» Short problem
Copy out the lines from the line with "Screen dimensions: 1349x1117" to the line with "Action: click(1089, 156)", character for character.
┌────────
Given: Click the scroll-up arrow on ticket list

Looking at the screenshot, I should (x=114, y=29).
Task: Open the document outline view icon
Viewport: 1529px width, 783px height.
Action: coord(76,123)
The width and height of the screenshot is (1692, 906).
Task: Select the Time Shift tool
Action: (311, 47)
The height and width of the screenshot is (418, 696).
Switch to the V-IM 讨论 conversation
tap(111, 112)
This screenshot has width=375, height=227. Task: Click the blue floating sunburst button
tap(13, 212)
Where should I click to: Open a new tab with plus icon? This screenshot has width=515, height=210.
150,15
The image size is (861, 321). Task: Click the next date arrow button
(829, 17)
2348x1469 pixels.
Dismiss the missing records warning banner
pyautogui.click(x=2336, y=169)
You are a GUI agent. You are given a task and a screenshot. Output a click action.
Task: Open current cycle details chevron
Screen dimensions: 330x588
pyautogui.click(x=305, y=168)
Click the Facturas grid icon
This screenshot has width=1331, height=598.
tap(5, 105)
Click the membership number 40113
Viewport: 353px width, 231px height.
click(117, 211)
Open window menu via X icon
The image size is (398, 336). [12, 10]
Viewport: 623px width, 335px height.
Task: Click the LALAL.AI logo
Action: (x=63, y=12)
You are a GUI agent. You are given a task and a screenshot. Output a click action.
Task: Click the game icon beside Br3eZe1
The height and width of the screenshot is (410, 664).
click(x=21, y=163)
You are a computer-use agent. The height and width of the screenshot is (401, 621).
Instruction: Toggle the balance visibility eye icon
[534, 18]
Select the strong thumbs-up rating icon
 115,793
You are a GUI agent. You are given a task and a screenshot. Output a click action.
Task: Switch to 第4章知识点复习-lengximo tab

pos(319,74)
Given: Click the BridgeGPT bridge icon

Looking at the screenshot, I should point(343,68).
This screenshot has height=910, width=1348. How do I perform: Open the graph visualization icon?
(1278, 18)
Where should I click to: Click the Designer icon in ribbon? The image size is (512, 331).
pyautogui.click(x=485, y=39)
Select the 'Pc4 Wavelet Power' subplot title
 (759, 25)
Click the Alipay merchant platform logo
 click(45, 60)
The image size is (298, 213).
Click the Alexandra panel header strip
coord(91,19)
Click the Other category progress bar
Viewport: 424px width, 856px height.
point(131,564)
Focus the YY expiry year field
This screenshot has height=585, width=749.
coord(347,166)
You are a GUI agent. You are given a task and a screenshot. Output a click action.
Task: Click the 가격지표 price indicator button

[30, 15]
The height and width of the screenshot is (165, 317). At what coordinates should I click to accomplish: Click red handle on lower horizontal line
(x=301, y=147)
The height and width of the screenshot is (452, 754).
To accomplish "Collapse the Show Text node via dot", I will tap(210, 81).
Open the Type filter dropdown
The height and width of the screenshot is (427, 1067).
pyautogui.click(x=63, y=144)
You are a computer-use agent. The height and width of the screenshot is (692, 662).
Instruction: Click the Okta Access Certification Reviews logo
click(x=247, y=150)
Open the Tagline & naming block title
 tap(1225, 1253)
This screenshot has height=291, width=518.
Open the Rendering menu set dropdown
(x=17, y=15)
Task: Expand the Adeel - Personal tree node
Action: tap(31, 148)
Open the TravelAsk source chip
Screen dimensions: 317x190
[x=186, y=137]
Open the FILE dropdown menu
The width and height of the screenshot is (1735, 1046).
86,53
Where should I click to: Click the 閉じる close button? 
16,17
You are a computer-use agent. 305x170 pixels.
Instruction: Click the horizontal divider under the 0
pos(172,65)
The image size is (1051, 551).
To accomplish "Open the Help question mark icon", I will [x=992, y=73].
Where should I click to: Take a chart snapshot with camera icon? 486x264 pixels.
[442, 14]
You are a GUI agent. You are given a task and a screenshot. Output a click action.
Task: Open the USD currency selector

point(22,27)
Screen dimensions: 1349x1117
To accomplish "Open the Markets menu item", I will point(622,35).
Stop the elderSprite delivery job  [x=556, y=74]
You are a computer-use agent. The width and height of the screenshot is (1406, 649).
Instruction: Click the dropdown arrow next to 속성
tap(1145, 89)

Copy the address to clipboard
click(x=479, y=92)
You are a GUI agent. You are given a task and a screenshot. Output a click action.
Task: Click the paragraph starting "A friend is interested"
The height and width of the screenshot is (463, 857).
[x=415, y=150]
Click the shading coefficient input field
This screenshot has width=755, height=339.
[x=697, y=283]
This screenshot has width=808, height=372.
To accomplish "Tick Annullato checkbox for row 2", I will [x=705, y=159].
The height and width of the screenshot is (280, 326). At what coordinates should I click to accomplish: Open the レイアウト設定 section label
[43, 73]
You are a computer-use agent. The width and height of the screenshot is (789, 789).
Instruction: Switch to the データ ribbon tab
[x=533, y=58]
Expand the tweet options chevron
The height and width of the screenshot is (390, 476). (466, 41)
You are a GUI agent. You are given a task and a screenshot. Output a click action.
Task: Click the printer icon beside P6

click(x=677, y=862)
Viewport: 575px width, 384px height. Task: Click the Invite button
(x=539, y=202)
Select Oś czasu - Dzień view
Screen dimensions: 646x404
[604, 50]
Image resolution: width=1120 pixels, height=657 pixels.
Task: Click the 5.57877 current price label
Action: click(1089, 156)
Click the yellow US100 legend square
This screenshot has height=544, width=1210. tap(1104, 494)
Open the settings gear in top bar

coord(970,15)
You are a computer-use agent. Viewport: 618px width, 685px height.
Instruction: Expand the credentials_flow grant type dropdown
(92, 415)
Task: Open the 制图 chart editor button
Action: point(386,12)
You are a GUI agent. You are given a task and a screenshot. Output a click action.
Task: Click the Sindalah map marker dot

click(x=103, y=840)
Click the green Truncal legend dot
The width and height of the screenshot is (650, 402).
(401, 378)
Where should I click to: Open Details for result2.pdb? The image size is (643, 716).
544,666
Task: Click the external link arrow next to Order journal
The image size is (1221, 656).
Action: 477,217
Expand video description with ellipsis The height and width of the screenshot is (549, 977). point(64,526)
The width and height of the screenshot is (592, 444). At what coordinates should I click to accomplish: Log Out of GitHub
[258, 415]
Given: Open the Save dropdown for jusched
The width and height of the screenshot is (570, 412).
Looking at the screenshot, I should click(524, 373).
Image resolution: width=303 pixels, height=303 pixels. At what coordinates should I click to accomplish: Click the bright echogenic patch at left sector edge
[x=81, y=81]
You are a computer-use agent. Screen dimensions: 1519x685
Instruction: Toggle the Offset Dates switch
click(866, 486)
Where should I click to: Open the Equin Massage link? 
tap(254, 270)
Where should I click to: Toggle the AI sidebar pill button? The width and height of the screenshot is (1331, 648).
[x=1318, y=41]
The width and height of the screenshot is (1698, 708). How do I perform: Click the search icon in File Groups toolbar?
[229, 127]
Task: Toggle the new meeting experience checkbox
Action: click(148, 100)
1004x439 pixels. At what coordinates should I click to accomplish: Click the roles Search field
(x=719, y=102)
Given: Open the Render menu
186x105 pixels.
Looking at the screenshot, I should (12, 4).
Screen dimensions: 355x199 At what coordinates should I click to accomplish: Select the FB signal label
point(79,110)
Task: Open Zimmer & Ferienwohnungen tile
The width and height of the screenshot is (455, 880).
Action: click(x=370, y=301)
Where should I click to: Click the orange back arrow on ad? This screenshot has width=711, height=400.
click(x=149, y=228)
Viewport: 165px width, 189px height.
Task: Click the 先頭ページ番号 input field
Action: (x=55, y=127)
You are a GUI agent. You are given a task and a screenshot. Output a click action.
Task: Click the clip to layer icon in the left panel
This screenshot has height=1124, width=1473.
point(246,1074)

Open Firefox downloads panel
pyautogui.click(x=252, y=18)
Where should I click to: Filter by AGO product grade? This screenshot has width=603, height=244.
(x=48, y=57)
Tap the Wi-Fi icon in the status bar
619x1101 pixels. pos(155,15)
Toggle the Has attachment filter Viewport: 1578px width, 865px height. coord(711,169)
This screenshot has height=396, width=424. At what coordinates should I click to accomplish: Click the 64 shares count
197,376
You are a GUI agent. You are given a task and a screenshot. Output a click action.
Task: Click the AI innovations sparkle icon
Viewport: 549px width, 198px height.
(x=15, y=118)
└────────
» Correct output
Screen dimensions: 1349x1117
To accomplish "Open the Markets menu item", I will point(622,35).
Stop the elderSprite delivery job  [x=556, y=74]
You are a computer-use agent. The width and height of the screenshot is (1406, 649).
Instruction: Click the dropdown arrow next to 속성
tap(1145, 89)

Copy the address to clipboard
click(x=479, y=92)
You are a GUI agent. You are given a task and a screenshot. Output a click action.
Task: Click the paragraph starting "A friend is interested"
The height and width of the screenshot is (463, 857).
[x=415, y=150]
Click the shading coefficient input field
This screenshot has width=755, height=339.
[x=697, y=283]
This screenshot has width=808, height=372.
To accomplish "Tick Annullato checkbox for row 2", I will [x=705, y=159].
The height and width of the screenshot is (280, 326). At what coordinates should I click to accomplish: Open the レイアウト設定 section label
[43, 73]
You are a computer-use agent. The width and height of the screenshot is (789, 789).
Instruction: Switch to the データ ribbon tab
[x=533, y=58]
Expand the tweet options chevron
The height and width of the screenshot is (390, 476). (466, 41)
You are a GUI agent. You are given a task and a screenshot. Output a click action.
Task: Click the printer icon beside P6

click(x=677, y=862)
Viewport: 575px width, 384px height. Task: Click the Invite button
(x=539, y=202)
Select Oś czasu - Dzień view
Screen dimensions: 646x404
[604, 50]
Image resolution: width=1120 pixels, height=657 pixels.
Task: Click the 5.57877 current price label
Action: click(1089, 156)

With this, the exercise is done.